(Provided material begins)

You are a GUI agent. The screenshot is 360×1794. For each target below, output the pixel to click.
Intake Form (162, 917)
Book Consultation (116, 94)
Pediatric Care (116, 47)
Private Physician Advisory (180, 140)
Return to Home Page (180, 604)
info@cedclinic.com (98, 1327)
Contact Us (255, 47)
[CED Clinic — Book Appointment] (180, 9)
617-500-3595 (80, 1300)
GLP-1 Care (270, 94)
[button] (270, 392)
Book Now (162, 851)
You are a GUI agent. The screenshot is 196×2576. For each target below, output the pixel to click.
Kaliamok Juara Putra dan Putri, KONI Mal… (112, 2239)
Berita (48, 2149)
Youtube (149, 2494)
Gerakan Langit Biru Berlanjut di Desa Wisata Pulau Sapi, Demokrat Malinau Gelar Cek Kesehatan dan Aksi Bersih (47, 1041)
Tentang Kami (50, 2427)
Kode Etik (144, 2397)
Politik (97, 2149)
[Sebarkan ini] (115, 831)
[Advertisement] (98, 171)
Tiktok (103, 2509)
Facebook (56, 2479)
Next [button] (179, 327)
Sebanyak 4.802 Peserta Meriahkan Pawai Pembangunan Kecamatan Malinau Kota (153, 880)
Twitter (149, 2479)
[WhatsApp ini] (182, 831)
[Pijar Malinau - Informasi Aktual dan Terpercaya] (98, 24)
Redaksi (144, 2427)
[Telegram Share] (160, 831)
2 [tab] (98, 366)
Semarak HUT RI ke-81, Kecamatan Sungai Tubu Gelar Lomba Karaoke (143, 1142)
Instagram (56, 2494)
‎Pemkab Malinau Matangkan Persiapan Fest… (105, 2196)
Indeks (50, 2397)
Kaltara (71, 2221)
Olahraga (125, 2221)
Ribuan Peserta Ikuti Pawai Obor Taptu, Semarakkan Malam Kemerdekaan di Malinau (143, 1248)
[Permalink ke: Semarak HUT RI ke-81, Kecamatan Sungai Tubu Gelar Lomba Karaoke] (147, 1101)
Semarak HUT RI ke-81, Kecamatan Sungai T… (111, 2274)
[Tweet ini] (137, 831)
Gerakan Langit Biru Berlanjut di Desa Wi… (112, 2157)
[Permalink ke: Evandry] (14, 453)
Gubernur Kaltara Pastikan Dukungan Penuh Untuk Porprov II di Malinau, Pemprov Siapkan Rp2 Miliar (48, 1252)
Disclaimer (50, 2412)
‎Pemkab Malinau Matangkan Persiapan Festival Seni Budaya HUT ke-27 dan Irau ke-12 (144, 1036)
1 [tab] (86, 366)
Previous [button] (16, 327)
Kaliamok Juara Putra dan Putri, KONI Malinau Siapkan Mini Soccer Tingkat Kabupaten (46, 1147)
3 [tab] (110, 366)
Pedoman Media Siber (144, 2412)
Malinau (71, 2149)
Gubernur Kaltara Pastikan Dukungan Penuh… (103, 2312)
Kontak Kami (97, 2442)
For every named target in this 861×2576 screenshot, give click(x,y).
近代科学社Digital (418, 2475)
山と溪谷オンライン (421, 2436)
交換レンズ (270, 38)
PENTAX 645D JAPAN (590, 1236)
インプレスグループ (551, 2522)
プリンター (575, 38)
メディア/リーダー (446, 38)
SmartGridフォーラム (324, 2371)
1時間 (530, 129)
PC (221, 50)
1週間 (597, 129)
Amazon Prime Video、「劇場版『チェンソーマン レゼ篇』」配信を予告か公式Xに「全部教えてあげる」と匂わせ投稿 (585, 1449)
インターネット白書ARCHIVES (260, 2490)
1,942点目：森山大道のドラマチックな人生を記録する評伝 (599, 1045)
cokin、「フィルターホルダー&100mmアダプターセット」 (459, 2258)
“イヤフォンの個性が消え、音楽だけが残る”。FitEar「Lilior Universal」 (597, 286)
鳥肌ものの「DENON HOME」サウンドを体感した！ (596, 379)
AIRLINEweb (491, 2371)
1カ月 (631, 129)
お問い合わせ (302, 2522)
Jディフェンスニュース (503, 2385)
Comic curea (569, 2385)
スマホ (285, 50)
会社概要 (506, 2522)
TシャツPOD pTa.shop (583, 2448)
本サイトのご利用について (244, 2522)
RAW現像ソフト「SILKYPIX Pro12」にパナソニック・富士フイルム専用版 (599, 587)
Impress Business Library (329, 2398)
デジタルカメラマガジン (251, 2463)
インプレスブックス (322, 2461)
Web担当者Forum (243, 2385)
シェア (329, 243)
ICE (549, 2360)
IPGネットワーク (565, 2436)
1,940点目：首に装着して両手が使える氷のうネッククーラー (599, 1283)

(Provided material ends)

[Exercise]: Read through the entries and copy each line in which "Permalink" appears.

[Expected answer]:
[Permalink ke: Semarak HUT RI ke-81, Kecamatan Sungai Tubu Gelar Lomba Karaoke] (147, 1101)
[Permalink ke: Evandry] (14, 453)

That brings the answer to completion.